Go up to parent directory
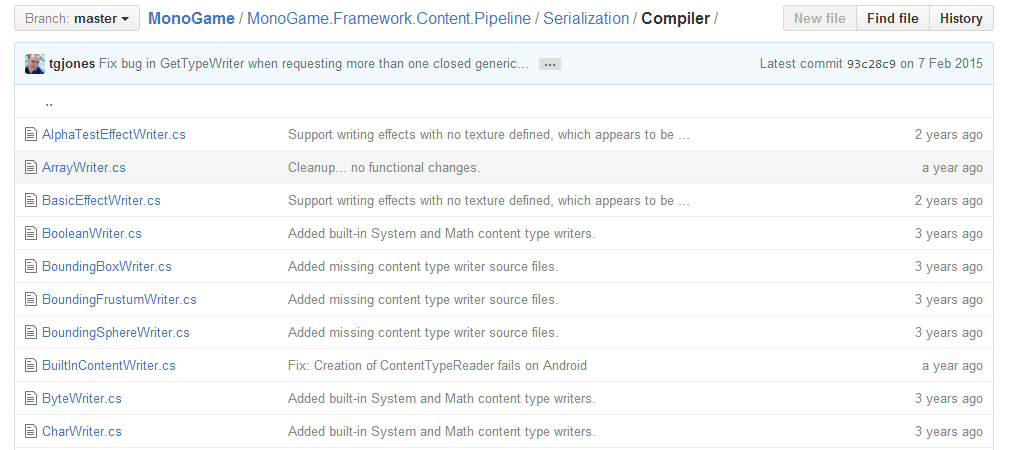Image resolution: width=1011 pixels, height=450 pixels. tap(49, 102)
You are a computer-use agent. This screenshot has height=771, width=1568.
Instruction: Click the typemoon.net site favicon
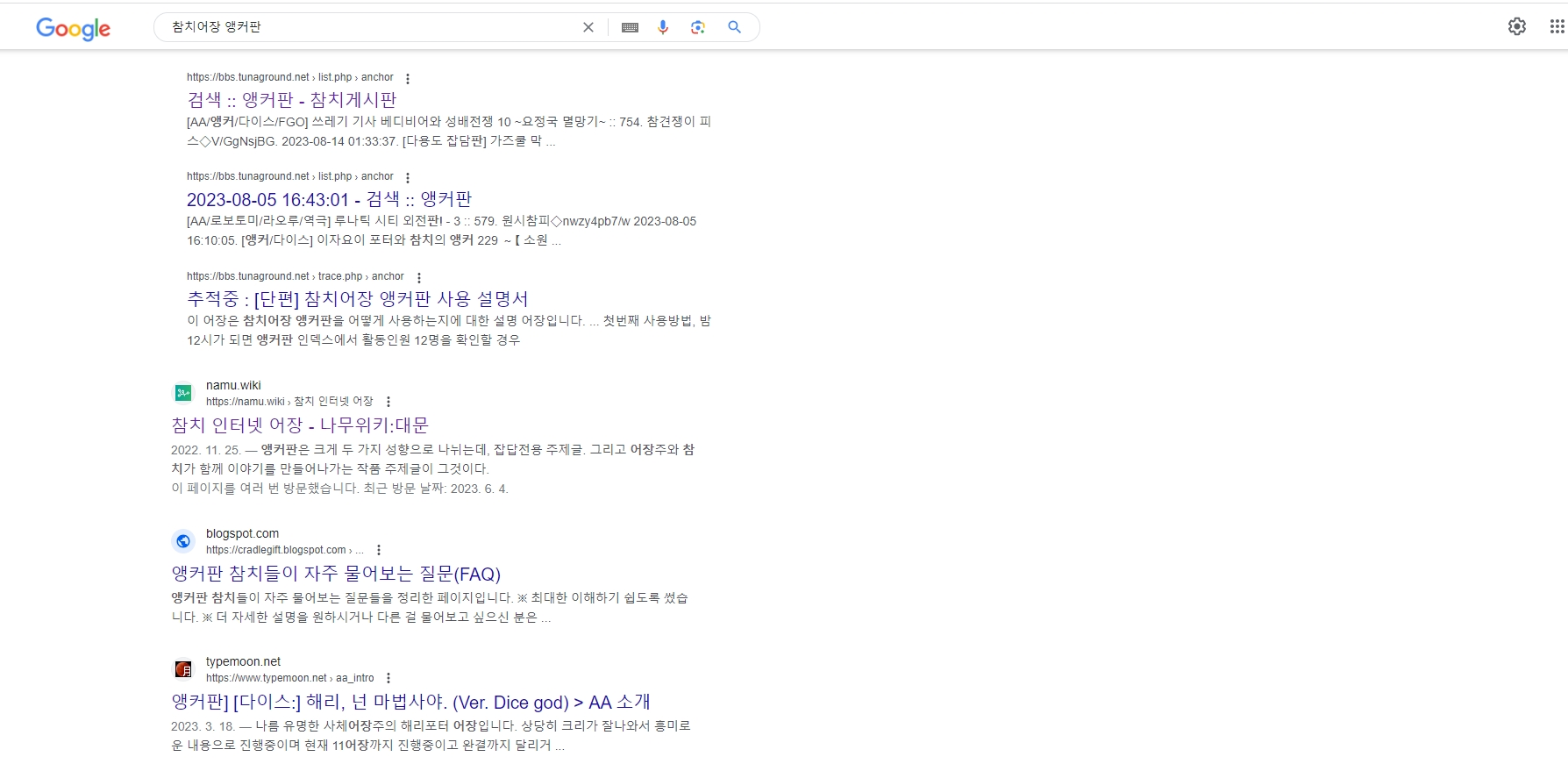pos(183,669)
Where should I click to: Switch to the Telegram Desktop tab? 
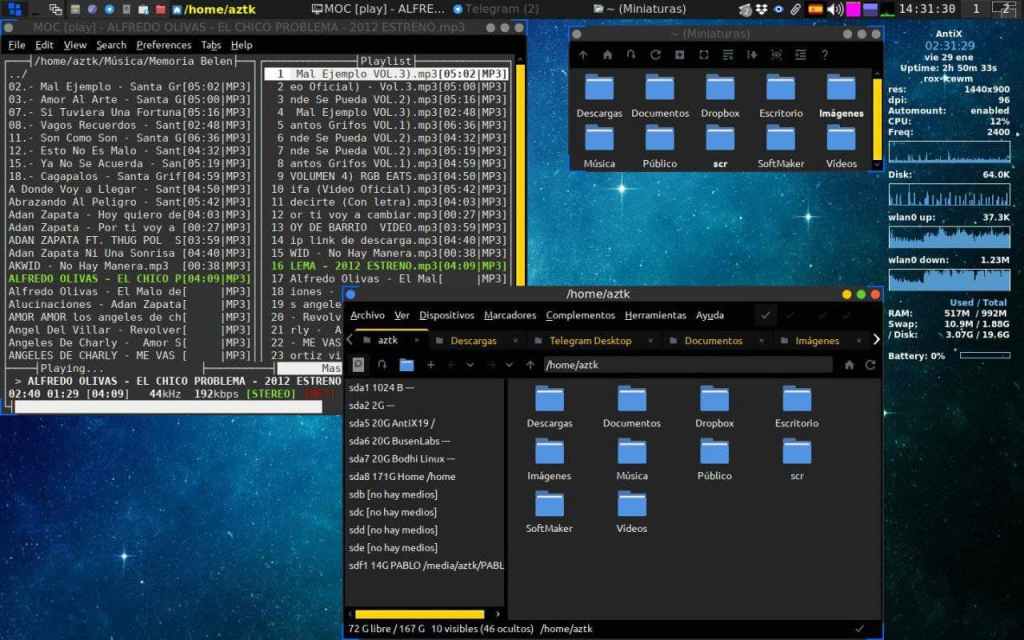[590, 340]
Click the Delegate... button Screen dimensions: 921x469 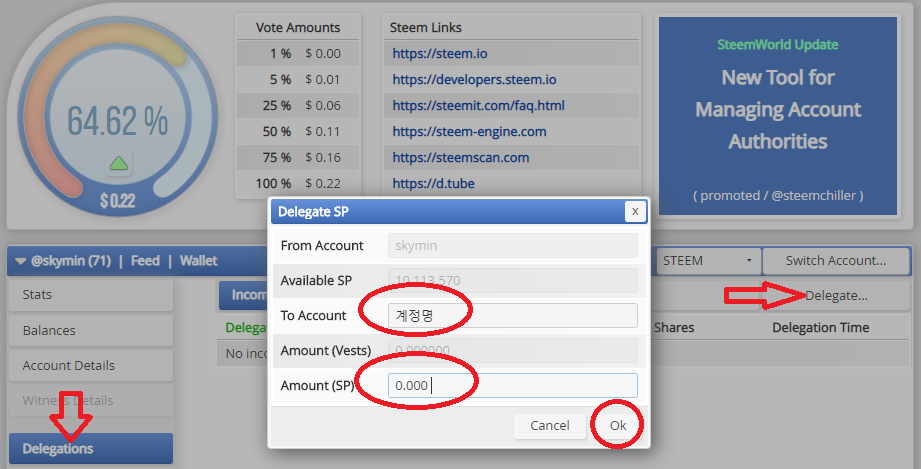[x=836, y=295]
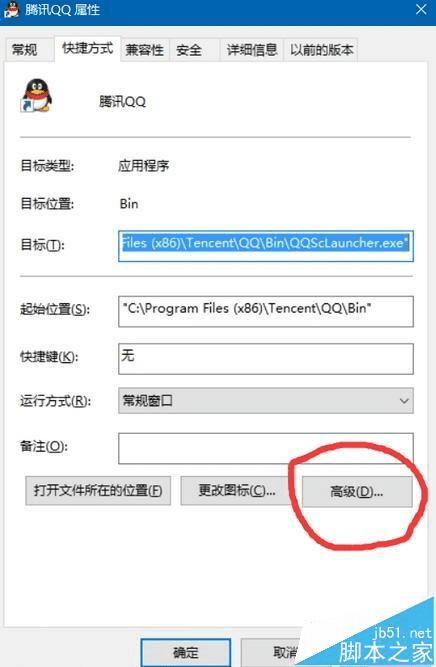The image size is (436, 667).
Task: Click 打开文件所在的位置 button
Action: (98, 491)
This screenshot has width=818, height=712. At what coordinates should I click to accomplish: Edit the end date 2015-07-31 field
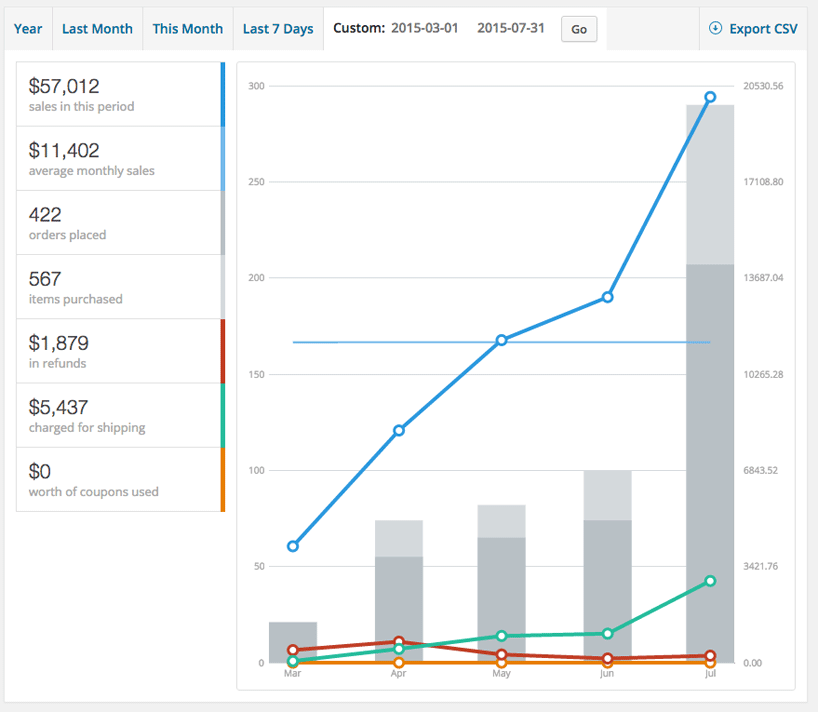coord(511,28)
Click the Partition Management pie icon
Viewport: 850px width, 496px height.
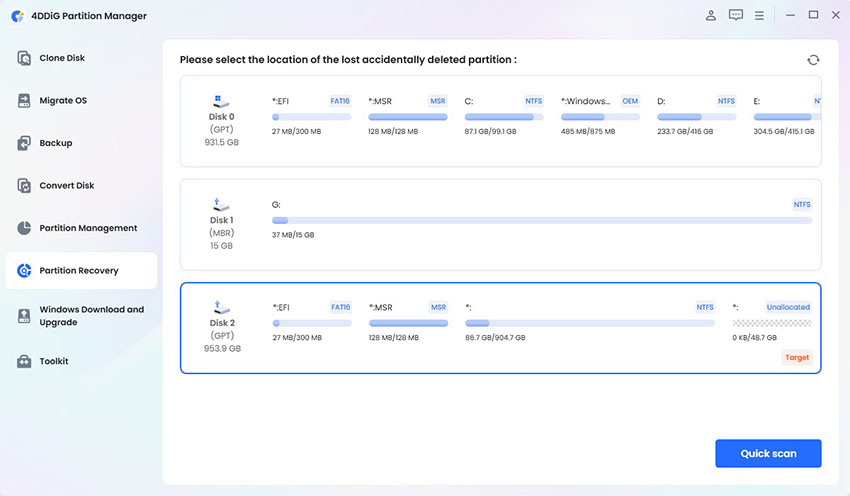coord(25,228)
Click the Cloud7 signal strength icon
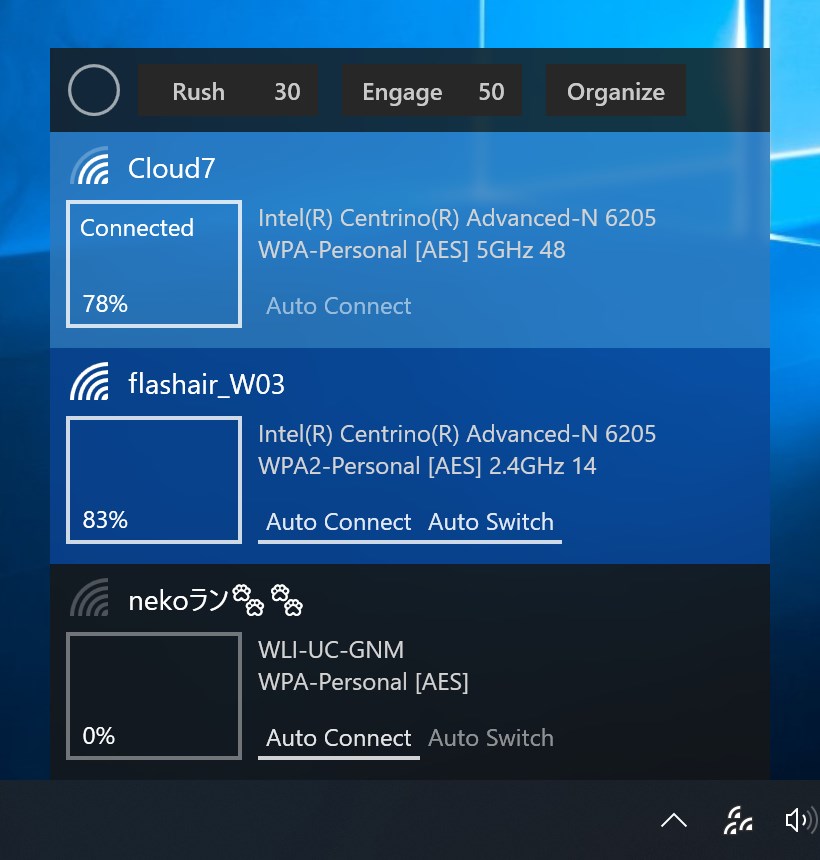The image size is (820, 860). [89, 165]
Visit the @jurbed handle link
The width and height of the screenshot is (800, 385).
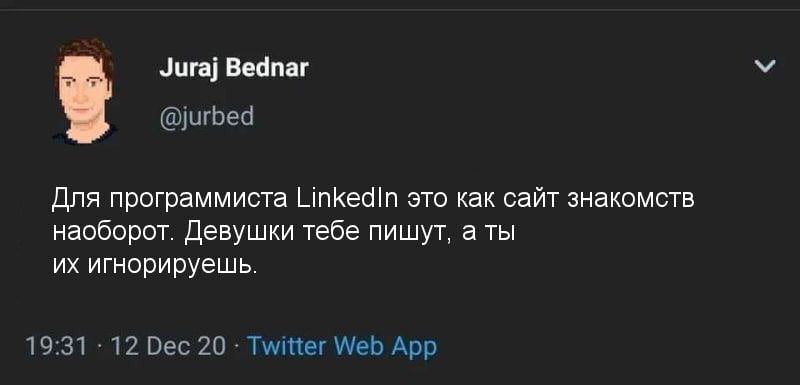click(x=207, y=118)
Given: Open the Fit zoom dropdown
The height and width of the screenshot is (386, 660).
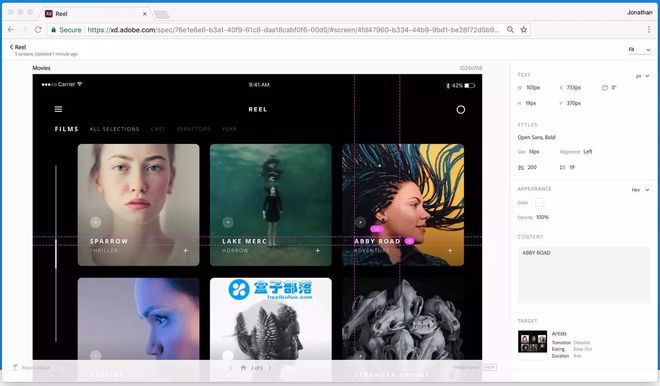Looking at the screenshot, I should coord(639,50).
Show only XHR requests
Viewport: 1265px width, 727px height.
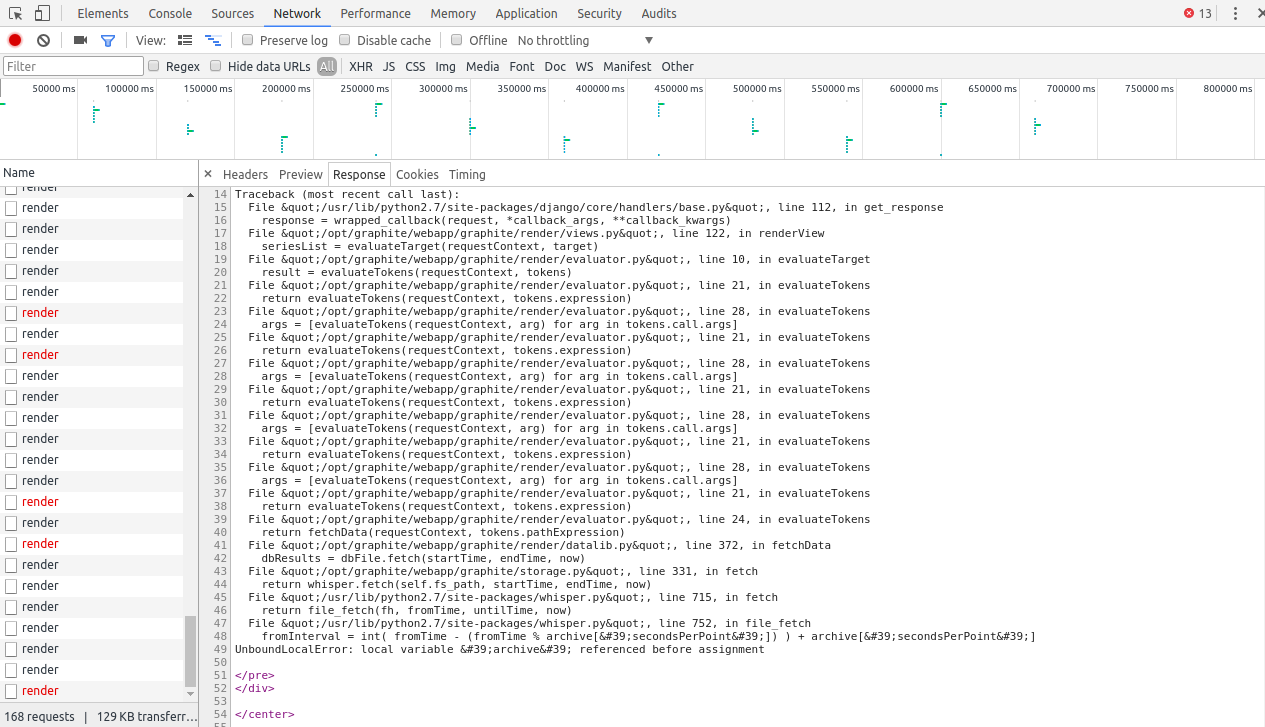(360, 66)
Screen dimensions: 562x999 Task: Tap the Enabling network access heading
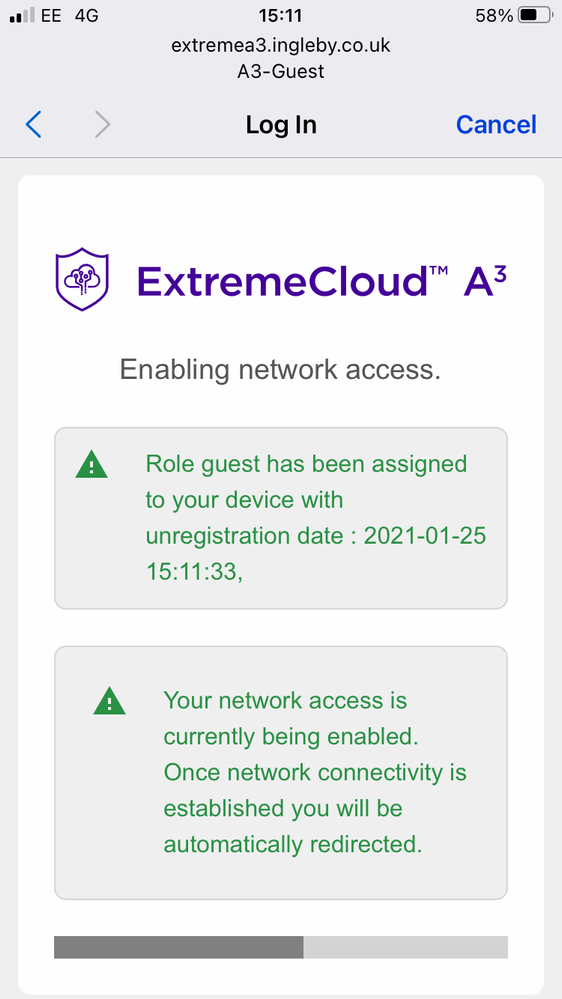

================================

• [Exercise details]
The lines from the one containing "Click the Partition Management pie icon" through the final line of the data are to be repeated exactly, with both ends included and all pictures left out.

• [Exercise answer]
Click the Partition Management pie icon
Viewport: 850px width, 496px height.
coord(25,228)
Click the Cloud7 signal strength icon
The image size is (820, 860). [89, 165]
Visit the @jurbed handle link
The width and height of the screenshot is (800, 385).
click(x=207, y=118)
Given: Open the Fit zoom dropdown
The height and width of the screenshot is (386, 660).
Looking at the screenshot, I should coord(639,50).
Show only XHR requests
Viewport: 1265px width, 727px height.
(360, 66)
Screen dimensions: 562x999 Task: Tap the Enabling network access heading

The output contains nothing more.